■ Text block:
- - -
Rodney was killed when the car in which he was travelling exploded.

Datadin told the appellate court that the prosecution failed to prove the very basic elements of the offence for which his client should not have been made to answer.

“There was no evidence upon which the court could find that there was knowledge and control” on the part of his client, Datadin also argued.

Of the conviction, which still stands, the attorney said it has deprived his client of essentially most of his life, while contending that “a criminal conviction to an honest man is worse than a death sentence.”

Datadin said that because of the conviction, Rodney has been unable to travel and severely hindered from doing the things he likes, as there is always an enquiry as to whether he has had a conviction.

The lawyer said, too, that though his client is a graduate of the Hugh Wooding Law School, he is unable to practice because a criminal conviction bars him. 

“Forty years later, Mr. Rodney is now in the second tier of this court,” the attorney lamented.
- - -
■ Given material:
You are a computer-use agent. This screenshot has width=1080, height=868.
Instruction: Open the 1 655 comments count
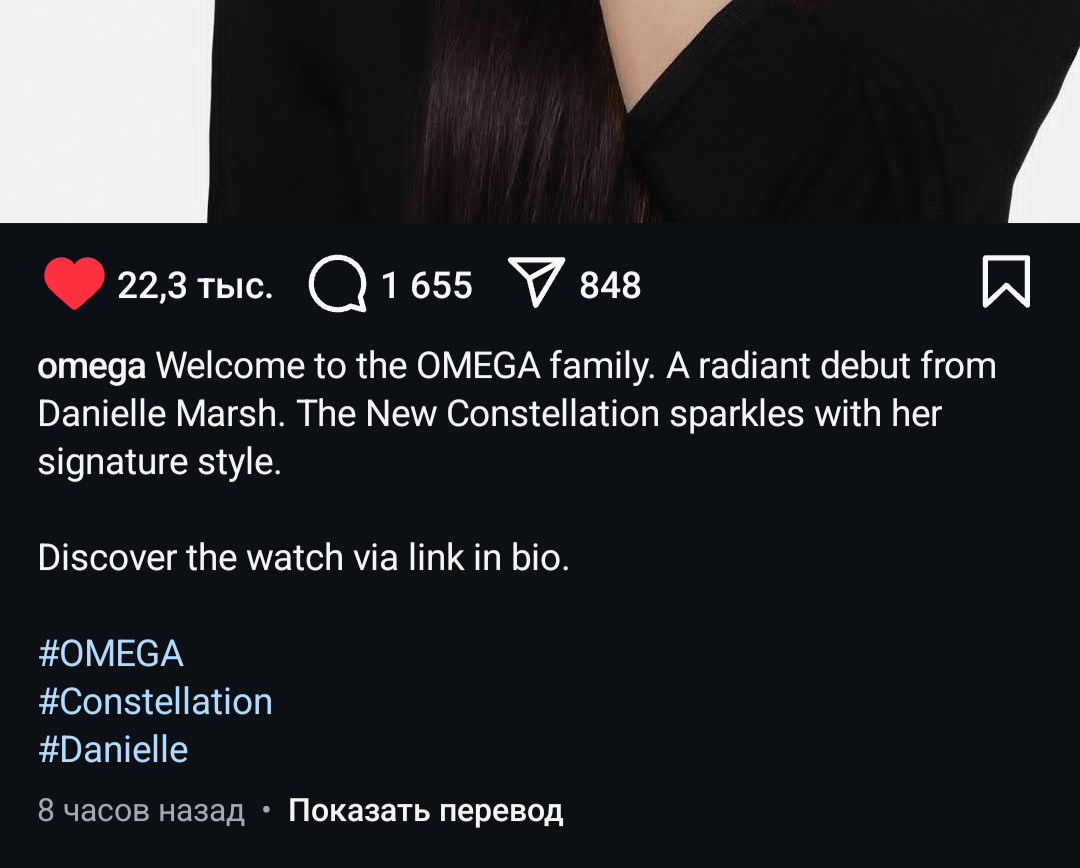tap(426, 285)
- - -
■ Problem requirements:
Return the passage of the text on Rodney's appeal, starting at "Of the conviction, which" and ending at "the attorney lamented.", copied character for character.

■ Answer space:
Of the conviction, which still stands, the attorney said it has deprived his client of essentially most of his life, while contending that “a criminal conviction to an honest man is worse than a death sentence.”

Datadin said that because of the conviction, Rodney has been unable to travel and severely hindered from doing the things he likes, as there is always an enquiry as to whether he has had a conviction.

The lawyer said, too, that though his client is a graduate of the Hugh Wooding Law School, he is unable to practice because a criminal conviction bars him. 

“Forty years later, Mr. Rodney is now in the second tier of this court,” the attorney lamented.